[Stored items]
⁂

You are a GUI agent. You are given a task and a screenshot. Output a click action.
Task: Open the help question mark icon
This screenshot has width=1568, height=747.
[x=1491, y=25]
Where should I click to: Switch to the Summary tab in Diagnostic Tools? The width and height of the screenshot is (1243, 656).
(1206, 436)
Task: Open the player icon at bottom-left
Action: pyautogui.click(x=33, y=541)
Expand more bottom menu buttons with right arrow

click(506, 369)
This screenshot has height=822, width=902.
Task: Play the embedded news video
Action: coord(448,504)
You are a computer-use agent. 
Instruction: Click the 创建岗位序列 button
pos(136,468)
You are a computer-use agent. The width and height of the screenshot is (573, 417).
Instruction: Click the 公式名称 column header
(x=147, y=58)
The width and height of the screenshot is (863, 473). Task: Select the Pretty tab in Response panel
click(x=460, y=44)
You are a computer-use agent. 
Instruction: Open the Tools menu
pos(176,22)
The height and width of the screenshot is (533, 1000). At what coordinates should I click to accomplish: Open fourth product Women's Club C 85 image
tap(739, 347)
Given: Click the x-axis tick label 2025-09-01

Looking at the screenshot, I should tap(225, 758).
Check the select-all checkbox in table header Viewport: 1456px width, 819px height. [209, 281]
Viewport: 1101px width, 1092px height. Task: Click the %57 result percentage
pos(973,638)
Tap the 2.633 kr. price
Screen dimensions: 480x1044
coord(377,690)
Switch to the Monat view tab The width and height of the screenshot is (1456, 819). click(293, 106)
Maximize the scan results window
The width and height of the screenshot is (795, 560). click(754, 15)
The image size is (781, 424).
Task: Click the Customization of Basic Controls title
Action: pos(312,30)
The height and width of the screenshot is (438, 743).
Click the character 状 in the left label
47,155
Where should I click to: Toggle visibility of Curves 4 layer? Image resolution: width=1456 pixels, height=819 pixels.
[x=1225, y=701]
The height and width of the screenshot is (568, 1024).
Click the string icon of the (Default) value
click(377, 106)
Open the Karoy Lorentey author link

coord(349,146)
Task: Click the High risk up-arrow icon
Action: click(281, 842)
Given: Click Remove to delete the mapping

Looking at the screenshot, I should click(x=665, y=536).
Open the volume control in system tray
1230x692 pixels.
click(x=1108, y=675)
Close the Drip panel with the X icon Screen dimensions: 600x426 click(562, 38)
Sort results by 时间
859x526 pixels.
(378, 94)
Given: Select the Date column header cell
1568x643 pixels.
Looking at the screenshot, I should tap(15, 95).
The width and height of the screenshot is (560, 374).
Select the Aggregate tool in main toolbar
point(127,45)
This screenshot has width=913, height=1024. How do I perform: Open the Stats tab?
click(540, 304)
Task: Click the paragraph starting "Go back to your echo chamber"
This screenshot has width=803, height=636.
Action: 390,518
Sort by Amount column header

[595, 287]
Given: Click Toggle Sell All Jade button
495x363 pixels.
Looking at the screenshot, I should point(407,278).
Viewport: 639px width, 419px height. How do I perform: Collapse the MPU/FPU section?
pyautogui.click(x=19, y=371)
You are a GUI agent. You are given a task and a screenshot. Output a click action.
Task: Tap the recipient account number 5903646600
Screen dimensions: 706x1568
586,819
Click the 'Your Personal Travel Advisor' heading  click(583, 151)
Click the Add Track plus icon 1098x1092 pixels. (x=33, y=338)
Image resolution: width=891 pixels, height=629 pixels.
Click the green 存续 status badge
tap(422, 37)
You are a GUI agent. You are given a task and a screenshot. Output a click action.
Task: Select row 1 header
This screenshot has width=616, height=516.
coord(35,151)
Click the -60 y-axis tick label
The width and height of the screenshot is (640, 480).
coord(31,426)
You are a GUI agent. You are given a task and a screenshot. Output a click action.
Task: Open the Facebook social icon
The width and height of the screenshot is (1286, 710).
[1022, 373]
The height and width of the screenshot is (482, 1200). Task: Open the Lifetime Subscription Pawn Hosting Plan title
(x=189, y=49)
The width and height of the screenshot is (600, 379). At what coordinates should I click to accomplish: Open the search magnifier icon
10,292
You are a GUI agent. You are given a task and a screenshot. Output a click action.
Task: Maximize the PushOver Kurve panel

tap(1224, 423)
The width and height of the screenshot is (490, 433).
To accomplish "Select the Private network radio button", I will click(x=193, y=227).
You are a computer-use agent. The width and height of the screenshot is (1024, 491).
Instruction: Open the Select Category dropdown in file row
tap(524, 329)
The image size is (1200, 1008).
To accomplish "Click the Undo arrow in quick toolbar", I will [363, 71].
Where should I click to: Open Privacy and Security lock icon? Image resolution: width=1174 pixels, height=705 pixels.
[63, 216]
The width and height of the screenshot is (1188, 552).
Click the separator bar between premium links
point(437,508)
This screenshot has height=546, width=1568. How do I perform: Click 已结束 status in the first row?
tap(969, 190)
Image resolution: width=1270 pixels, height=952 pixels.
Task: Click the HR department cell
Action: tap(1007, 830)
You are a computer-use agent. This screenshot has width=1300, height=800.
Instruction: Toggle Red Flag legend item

⁂

## ACTIVITY
Could you print, word for word, the line containing "This screenshot has height=546, width=1568." and every line after it through the end of the records, and nothing else?

## OUTPUT FOR THIS TASK
This screenshot has height=546, width=1568. How do I perform: Click 已结束 status in the first row?
tap(969, 190)
Image resolution: width=1270 pixels, height=952 pixels.
Task: Click the HR department cell
Action: tap(1007, 830)
You are a computer-use agent. This screenshot has width=1300, height=800.
Instruction: Toggle Red Flag legend item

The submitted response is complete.